TEXT PROVIDED
* * *

LSEG is also publishing the materiality weightings that underpin the scores – a move Philipova claims goes further than any competitor. “If a theme has been deemed not relevant for a company in a particular sector, we don’t just publish the theme score – we also publish the materiality score for customers to use in their own workflows, or to adjust if they disagree,” she says. “That level of transparency and structured, replicable data is something that no other scoring methodology in the industry provides.”

The shift from percentile-ranked to threshold-based scoring is methodologically significant. Academic research has documented how peer-comparison models can produce score inflation when new, smaller companies with sparse disclosure enter the scoring universe, a criticism that has been levelled at the legacy Refinitiv model among others. Threshold-based scoring is designed to address this by anchoring assessments to absolute performance levels rather than relative position within a cohort. But the thresholds themselves become the new design choice that requires scrutiny: who sets them, how frequently they are recalibrated, and whether the rubric will be published in full are questions LSEG has yet to address in detail.

The transition reality

For data teams, the most pressing questions are not about methodology but about migration. Philipova confirms the operational detail. “We have launched the new scores in parallel to the legacy Refinitiv ESG scores on LSEG Data & Analytics products,” she says. “The dual-run period will be significant – extending until at least the end of 2027 – to ensure a smooth client transition and regulatory readiness.”

That gives clients a runway of nearly two years, but it also means firms will be managing two concurrent ESG scoring methodologies from the same provider during that period, with different scales, different indicator counts and different underlying logic. For data management teams, this is not a simple switchover; it is a period of active coexistence that will require mapping, reconciliation and potentially dual reporting.

The FTSE Russell side of the equation is less settled. “FTSE Russell will consider the use of the new LSEG ESG scores across index families,” says Philipova. ”FTSE Russell will conduct analysis of the impact to indices of a transition to the new LSEG ESG scores, which will be shared with index clients. The possible transition for live FTSE Russell indices is expected no earlier than 2027.” This suggests the beginning of a consultation process, not a confirmed migration, meaning that there is a scenario in which the FTSE Russell ESG model and the new LSEG Sustainability Ratings coexist for longer than the Refinitiv scores do, meaning LSEG could be running three ESG models concurrently well into 2027 and potentially beyond.

On historical data, LSEG has confirmed an explicit break with the legacy scores. “The new ESG scores are available from fiscal year 2022 onwards, so there are three to four years of time-series data available,” Philipova says. “This is intentional, as it captures the latest reporting trends and data availability, with emerging themes such as biodiversity having low data availability for prior years.” The rationale is defensible. Applying a methodology designed around current disclosure standards to an era when those standards did not exist would compromise the model’s integrity. But for some quantitative and systematic teams, three to four years of history may be too short for the most robust back-testing, factor analysis or long-horizon risk modelling. Firms that need deeper history will have to continue using the legacy scores for that purpose, creating an analytical seam: one methodology for historical analysis, a different one going forward.

* * *

WHAT YOU NEED TO DO
A: Transcribe the passage of the LSEG ESG scores text that starts with the words containing "The FTSE Russell side" and ends with "and potentially beyond.".
B: Write the next part of the piece on LSEG's new ESG scores, picking up right after its last sentence.

DATA PROVIDED
* * *

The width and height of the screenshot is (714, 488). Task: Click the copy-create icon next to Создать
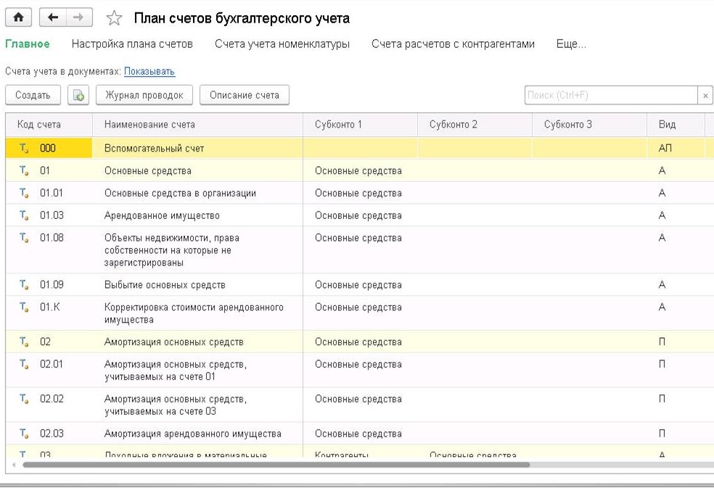point(78,95)
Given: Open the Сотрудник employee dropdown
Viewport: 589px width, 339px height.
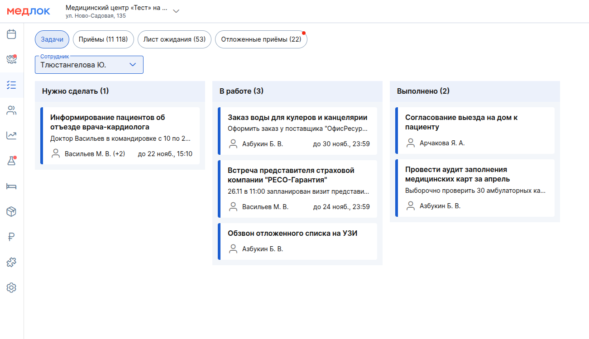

* * *

ANSWERS PROVIDED
A:
The FTSE Russell side of the equation is less settled. “FTSE Russell will consider the use of the new LSEG ESG scores across index families,” says Philipova. ”FTSE Russell will conduct analysis of the impact to indices of a transition to the new LSEG ESG scores, which will be shared with index clients. The possible transition for live FTSE Russell indices is expected no earlier than 2027.” This suggests the beginning of a consultation process, not a confirmed migration, meaning that there is a scenario in which the FTSE Russell ESG model and the new LSEG Sustainability Ratings coexist for longer than the Refinitiv scores do, meaning LSEG could be running three ESG models concurrently well into 2027 and potentially beyond.

B:
Scores, not ratings

A notable feature of the launch is LSEG’s explicit positioning of the new product as scores, relying on transparent, rules-based methodology that “do not incorporate analyst judgement, which clearly differentiates them from ESG ratings.”

The distinction is worth watching. ESG ratings regulation is advancing in the EU, UK and across Asia-Pacific, and how providers are classified – whether as offering “ratings” or “scores” – will carry implications for oversight, transparency mandates and conflicts-of-interest rules. LSEG’s rules-based, no-analyst-judgement methodology places it naturally on one side of that line, while providers whose models incorporate qualitative assessment, such as MSCI and Sustainalytics, may fall on the other. As regulators refine their definitions, the question for the market is how clearly that boundary holds, particularly given that many clients will deploy both “scores” and “ratings” in similar workflows and for similar purposes.

Competitive context

The launch sits within a market that is consolidating rapidly. Deutsche Börse recently moved to acquire the remaining 20% of ISS STOXX, bringing its own ESG data stack fully in-house. MSCI is widely regarded as the market leader in ESG ratings with deep buy-side penetration. Bloomberg, S&P Global and Morningstar’s Sustainalytics all remain active competitors in the ESG data space.

Against that backdrop, LSEG operating two overlapping ESG models from different heritage businesses was a known competitive liability. This launch begins to rationalise that, but the follow-up detail confirms the rationalisation will take time. With a dual-run extending to at least end-2027 and the FTSE Russell index transition still under consideration, LSEG will be managing significant product complexity for a considerable period. The Core/Plus tiered architecture mirrors how competitors already segment their ESG product lines, so the pricing structure is not novel in itself; the transparency and modularity claims are where LSEG seems to be trying to carve out differentiation.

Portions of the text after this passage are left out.